Increases of baseline activity in the absence of visual stimulation. A, Time series of fMRI signals in V4. Directing attention to a peripheral target location in the absence of visual stimulation led to an increase of baseline activity (EXP; textured blocks), which was followed by a further increase after the onset of the stimuli (ATT; gray-shaded blocks). Baseline increases were found in both striate and extrastriate visual cortex. B, Time series of fMRI signals in FEF. Directing attention to the peripheral target location in the absence of visual stimulation led to a stronger increase in baseline activity than in visual cortex; the further increase of activity after the onset of the stimuli was not significant. Sustained activity was seen in a distributed network of areas outside the visual cortex, including SPL, FEF, and SEF, suggesting that these areas may provide the source for the attentional top-down signals seen in visual cortex. (Adapted from Kastner et al., 1999).

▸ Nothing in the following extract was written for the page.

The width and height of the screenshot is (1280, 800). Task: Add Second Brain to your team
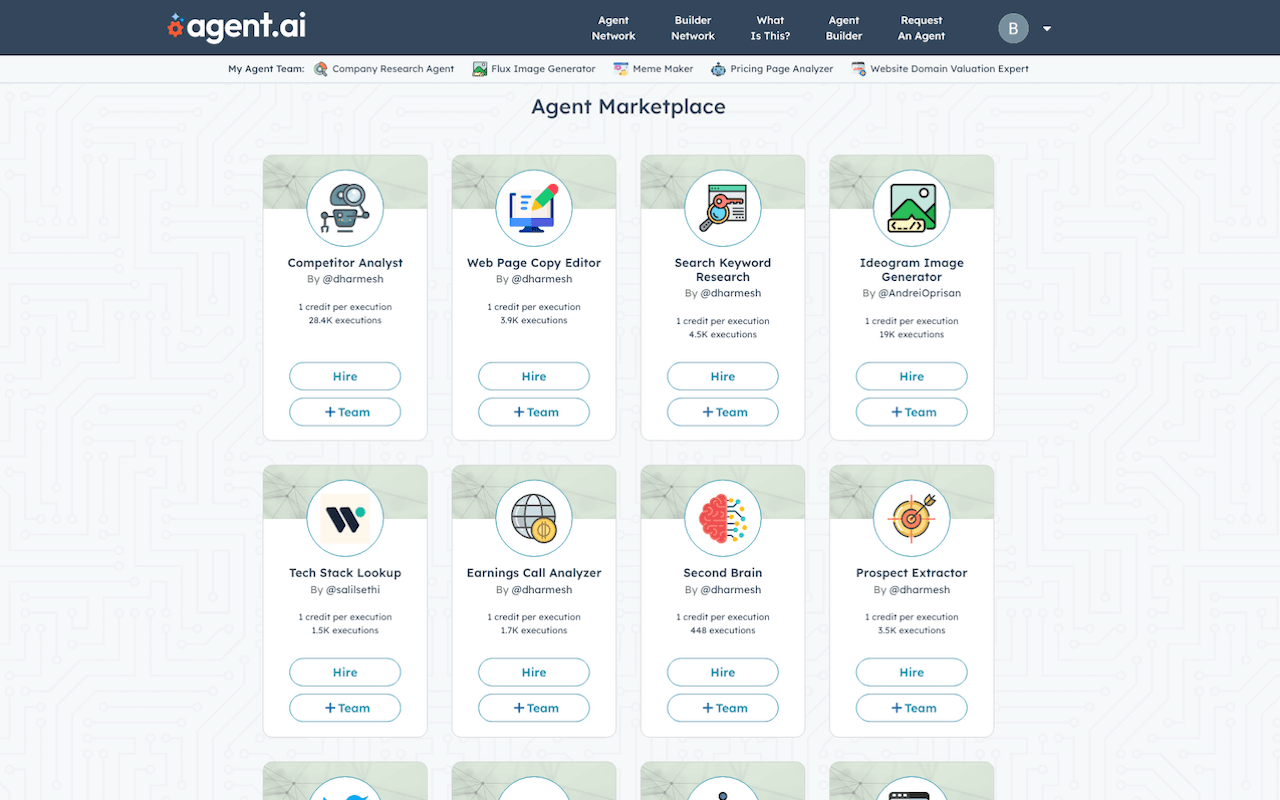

The baseline increases found in human visual cortex may be subserved by increases in the spontaneous firing rate similar to those found in single-cell recording studies (Colby et al., 1996; Luck et al., 1997) but summed over large populations of neurons. The increases evoked by directing attention to a target location in anticipation of a behaviorally relevant stimulus at that attended location are thus likely to reflect a top-down feedback bias in favor of the attended location in human visual cortex.